Minimum Wage Hikes Result in Job Loss for Affected Employees
Publication Date: April 2004
Topics: Minimum Wage
Washington – Decades of economic research, including some dating back to the FDR administration, prove that an increase in the minimum wage leads to overall job loss for affected employees, particularly the least skilled. So reported Craig Garthwaite in testimony today before the U.S. House Subcommittee on Workforce, Empowerment and Government Programs on the economic effects of minimum wage increases.
“The most damaging effect is the fact that job loss is concentrated on the least skilled employees—the very individuals that supporters of a minimum wage increase are attempting to help,” Garthwaite said. “These low-skill employees lose their jobs because of increased competition from more experienced and higher skilled employees attracted to the new wage. The end result: Low-skill Americans face extreme difficulty finding the entry-level employment necessary for future economic success.”
This year, Duke University economists found that this new competition following a wage increase comes primarily from teenagers in wealthy families entering the labor market and competing with current employees for their jobs. This new competition results in a 2.9% decrease in the probability of job seekers finding a job for every 10% increase in the mandated wage.
In similar findings, a Boston University study noted that low-skill adults in states that raise their minimum wage are often crowded out of the job market by teens and students. Research from Michigan State University echoed this conclusion, finding that high-skilled teens, or those who are perceived as “desirable” employees, often displace low-skill employees in minimum wage jobs after a mandated wage hike.

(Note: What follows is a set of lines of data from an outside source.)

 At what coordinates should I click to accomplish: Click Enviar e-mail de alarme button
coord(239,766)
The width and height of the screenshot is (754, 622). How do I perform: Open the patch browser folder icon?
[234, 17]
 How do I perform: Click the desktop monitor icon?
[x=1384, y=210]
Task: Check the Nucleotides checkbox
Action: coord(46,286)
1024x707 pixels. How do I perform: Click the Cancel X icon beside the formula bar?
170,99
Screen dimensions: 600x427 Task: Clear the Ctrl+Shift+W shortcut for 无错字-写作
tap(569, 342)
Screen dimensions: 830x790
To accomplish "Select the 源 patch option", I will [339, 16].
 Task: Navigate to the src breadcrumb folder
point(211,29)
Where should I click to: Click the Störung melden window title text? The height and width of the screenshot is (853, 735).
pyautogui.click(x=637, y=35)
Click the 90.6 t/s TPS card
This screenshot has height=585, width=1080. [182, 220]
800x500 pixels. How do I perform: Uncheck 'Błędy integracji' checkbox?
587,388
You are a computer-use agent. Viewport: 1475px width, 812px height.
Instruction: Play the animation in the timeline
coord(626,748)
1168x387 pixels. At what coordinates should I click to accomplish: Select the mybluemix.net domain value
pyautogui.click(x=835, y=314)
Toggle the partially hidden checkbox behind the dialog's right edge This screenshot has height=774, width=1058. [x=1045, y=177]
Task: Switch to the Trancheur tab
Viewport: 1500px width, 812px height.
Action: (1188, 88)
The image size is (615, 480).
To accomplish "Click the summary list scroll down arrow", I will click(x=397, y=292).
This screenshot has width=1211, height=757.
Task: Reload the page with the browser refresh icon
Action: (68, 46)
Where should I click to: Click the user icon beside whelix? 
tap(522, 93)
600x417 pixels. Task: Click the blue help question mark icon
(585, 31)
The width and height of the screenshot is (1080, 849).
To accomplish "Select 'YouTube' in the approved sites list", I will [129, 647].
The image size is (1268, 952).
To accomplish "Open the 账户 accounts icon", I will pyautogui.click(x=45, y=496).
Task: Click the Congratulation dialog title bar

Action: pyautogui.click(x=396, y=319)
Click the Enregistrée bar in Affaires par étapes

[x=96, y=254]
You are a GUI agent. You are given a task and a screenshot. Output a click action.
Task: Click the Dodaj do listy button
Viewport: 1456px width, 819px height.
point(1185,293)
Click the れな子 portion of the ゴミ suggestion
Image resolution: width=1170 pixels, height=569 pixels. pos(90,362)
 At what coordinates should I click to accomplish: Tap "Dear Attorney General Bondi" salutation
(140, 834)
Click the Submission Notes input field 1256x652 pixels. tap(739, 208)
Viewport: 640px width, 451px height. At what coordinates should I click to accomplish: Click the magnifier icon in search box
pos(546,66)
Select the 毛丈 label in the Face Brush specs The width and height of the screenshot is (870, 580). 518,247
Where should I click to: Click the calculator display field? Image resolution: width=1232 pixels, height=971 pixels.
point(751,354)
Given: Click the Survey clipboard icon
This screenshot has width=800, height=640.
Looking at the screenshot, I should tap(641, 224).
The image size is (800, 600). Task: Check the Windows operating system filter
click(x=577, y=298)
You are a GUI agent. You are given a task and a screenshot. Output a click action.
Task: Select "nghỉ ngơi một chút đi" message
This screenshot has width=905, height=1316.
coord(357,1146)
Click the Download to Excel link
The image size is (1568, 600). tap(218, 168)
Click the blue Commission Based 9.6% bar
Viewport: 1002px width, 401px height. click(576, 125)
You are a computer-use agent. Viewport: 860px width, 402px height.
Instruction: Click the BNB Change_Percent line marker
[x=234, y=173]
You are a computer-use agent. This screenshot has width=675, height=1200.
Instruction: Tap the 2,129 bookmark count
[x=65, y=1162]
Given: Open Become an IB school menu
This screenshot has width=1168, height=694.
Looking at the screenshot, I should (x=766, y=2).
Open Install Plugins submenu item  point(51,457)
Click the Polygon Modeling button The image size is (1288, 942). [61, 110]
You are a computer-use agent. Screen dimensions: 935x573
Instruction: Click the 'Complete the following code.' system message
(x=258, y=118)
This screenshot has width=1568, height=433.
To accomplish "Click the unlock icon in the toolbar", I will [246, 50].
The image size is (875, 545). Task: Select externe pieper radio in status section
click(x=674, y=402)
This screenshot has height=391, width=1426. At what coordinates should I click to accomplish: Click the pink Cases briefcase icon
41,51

In a cruel twist of fate, University of Wisconsin researchers found that this displacement effect is often concentrated on welfare participants attempting to work their way out of government assistance. Mothers in states that raised their minimum wage remain on public assistance an average of 44% longer than their peers in states where the minimum wage remains unchanged.
While the Employment Policies Institute presented years of economic research by respected labor economists on the negative economic realities of the increasing the minimum wage, Senator Ted Kennedy (D-MA) relied on Hollywood actor Ben Affleck to score political points for his 38% increase.
“Celebrities may support increasing the minimum wage as a ‘feel good’ measure, but among respected labor economists the consensus of job loss resulting from wage hikes couldn’t be clearer. No amount of Hollywood star power can change these devastating consequences,” Garthwaite concluded.